— WORK INSTRUCTION —
Write every line below out again, exactly as given, but leave out the pictures.

===============

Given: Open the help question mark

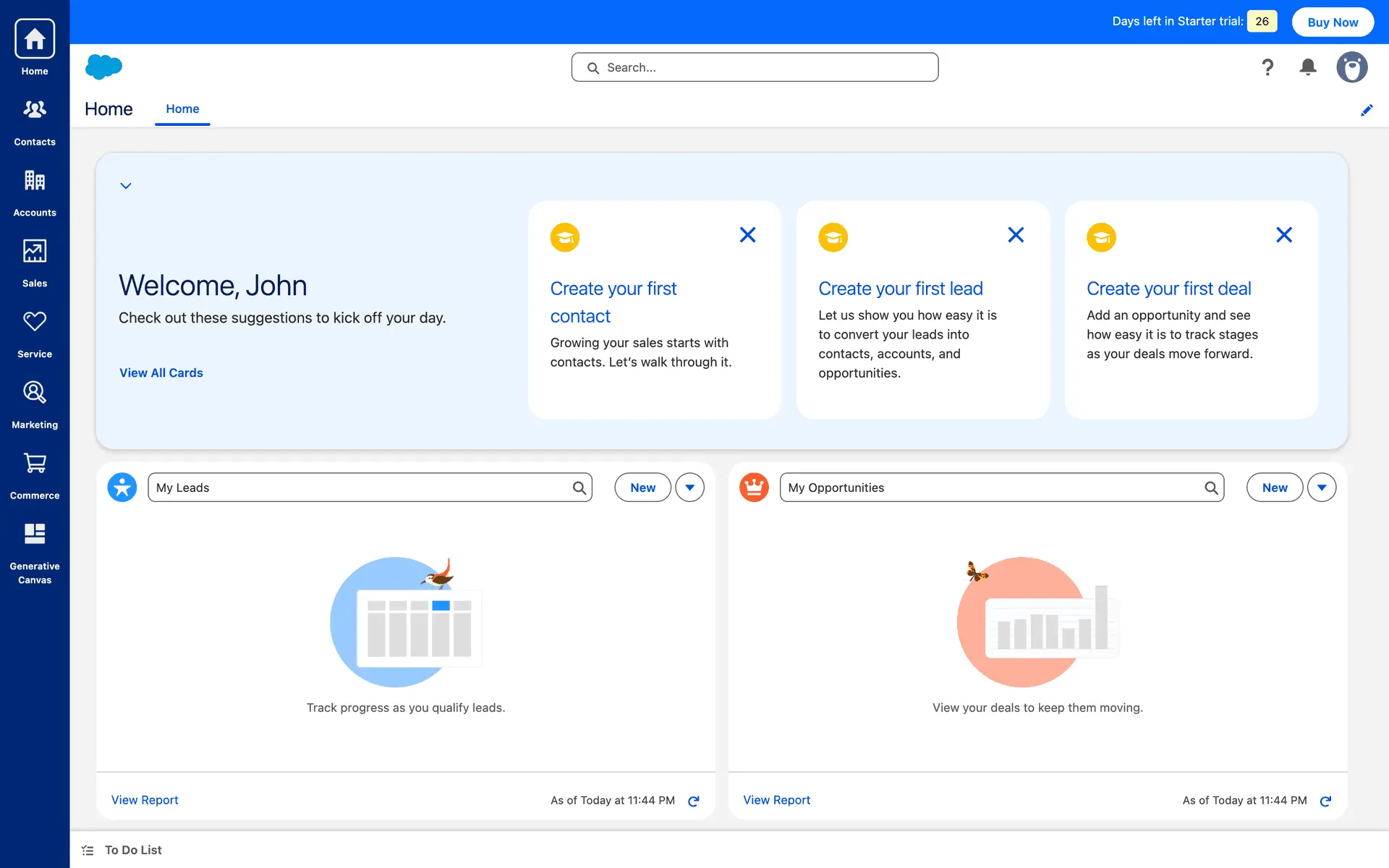Looking at the screenshot, I should coord(1267,67).
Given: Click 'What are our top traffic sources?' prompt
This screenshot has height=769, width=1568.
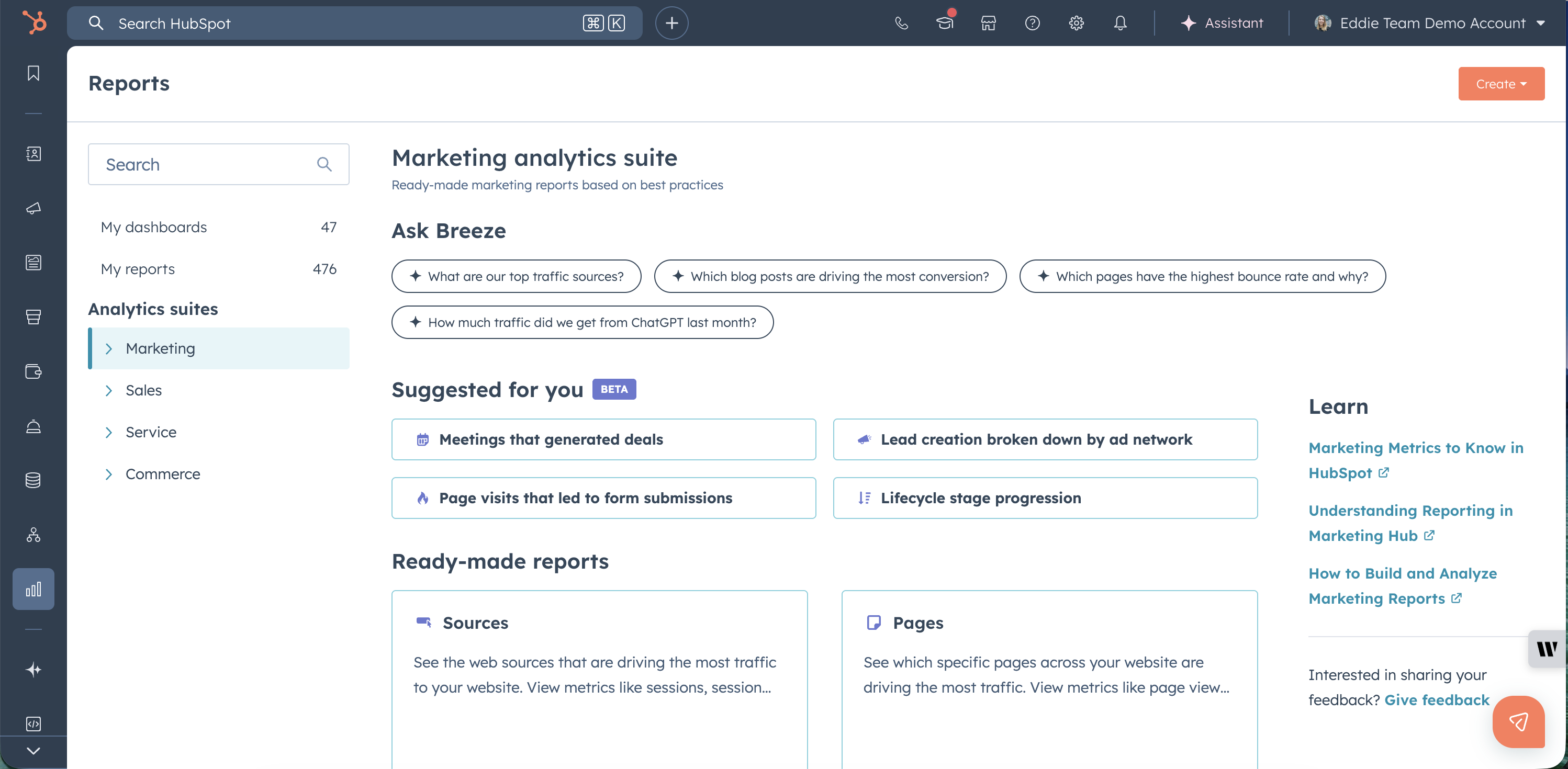Looking at the screenshot, I should (516, 276).
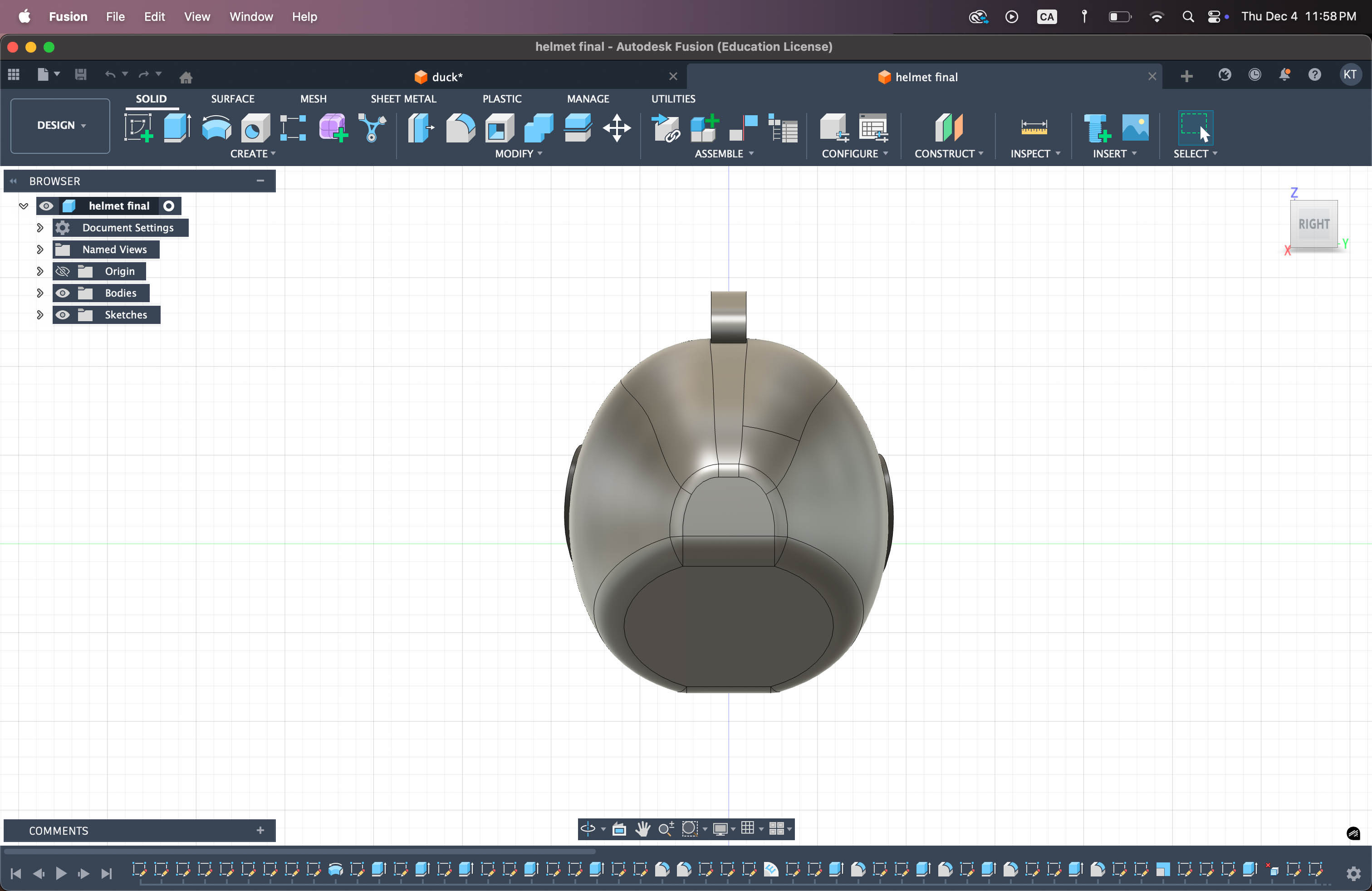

===============

— EXERCISE SOLUTION —
Given: Open the help question mark

Looking at the screenshot, I should coord(1267,67).
Given: Click 'What are our top traffic sources?' prompt
This screenshot has height=769, width=1568.
Looking at the screenshot, I should (516, 276).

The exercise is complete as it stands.